Beschrijving van de attractie
Het klooster in de Tiroolse stad Stams werd in 1273 gesticht door graaf Meinhard II von Herz-Tirol en zijn vrouw Elizabeth van Beieren, weduwe van de Romeinse keizer Konrad IV, voor de cisterciënzermonniken uit Zwabische Kaisheim. Dit klooster werd de plaats waar de heersers van Tirol hun laatste rustplaats vonden. Op het grondgebied van het klooster werden niet alleen de oprichters begraven, maar ook Frederik IV en Sigismund Habsburgs en Bianca Maria Sforza, de vrouw van Maximiliaan I. In 1284 werd een kerk aan het klooster toegevoegd.
De rol van het klooster, dat gedurende drie eeuwen, dankzij de gulle giften van weldoeners, het economische centrum van de regio werd, werd in de 16e eeuw aanzienlijk verminderd na de Reformatie, de boerenoorlog van 1525 en de brand van 1593. Tegen die tijd woonden er slechts drie monniken in het klooster.
Het klooster werd aan het begin van de 17e eeuw gerestaureerd. In de eerste helft van de 18e eeuw werd het complex op barokke wijze herbouwd. De kloostergebouwen zijn ontworpen door Georg Anton Gump, Johann Georg Volcker en Franz Xaver Fechtmeier.

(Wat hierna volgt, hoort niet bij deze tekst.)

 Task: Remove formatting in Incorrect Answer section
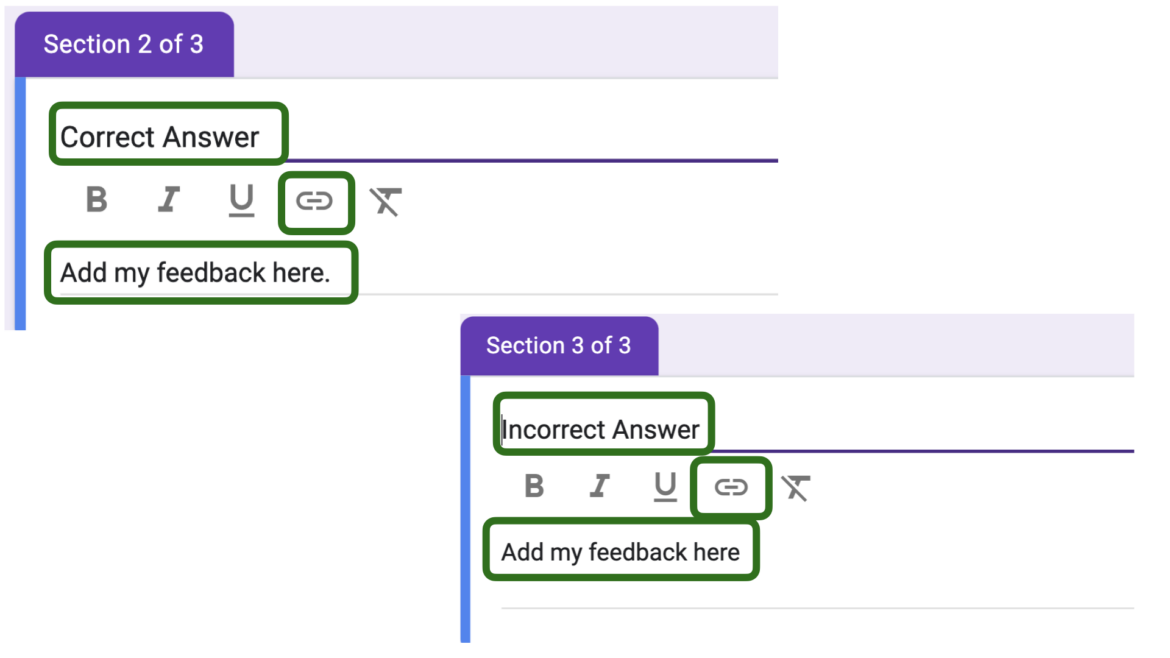click(796, 487)
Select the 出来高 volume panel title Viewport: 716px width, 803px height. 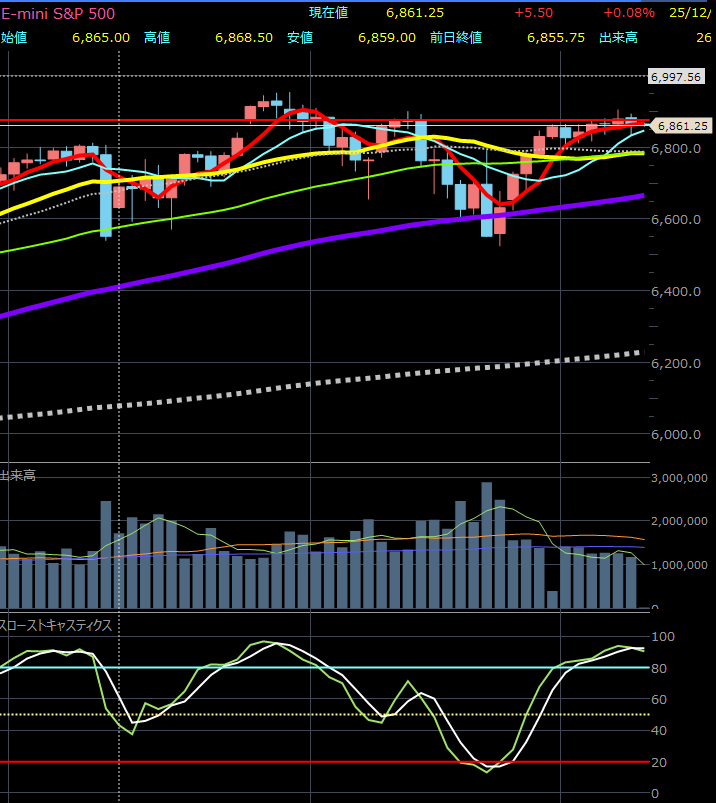(x=18, y=475)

In 1807 - tijdens de Napoleontische oorlogen - ontbond de Beierse regering het cisterciënzerklooster in Stams. Maar toen Tirol een deel van Oostenrijk werd, werd het heilige klooster weer hersteld. In 1938-1939 veranderden de nazi's het plaatselijke kloostercomplex in appartementen voor kolonisten uit Zuid-Tirol. In 1945 keerden de monniken terug naar Stams.
In 1984 verleende paus Johannes Paulus II de kloosterkerk de status van kleine basiliek. De belangrijkste versiering van de tempel is het vroegbarokke altaar met 84 houten sculpturen die in 1610 door de meester Bartlme Steinl zijn uitgehouwen.
Tegenwoordig herbergt het cisterciënzerklooster een museum, winkel, distilleerderij en verschillende onderwijsinstellingen.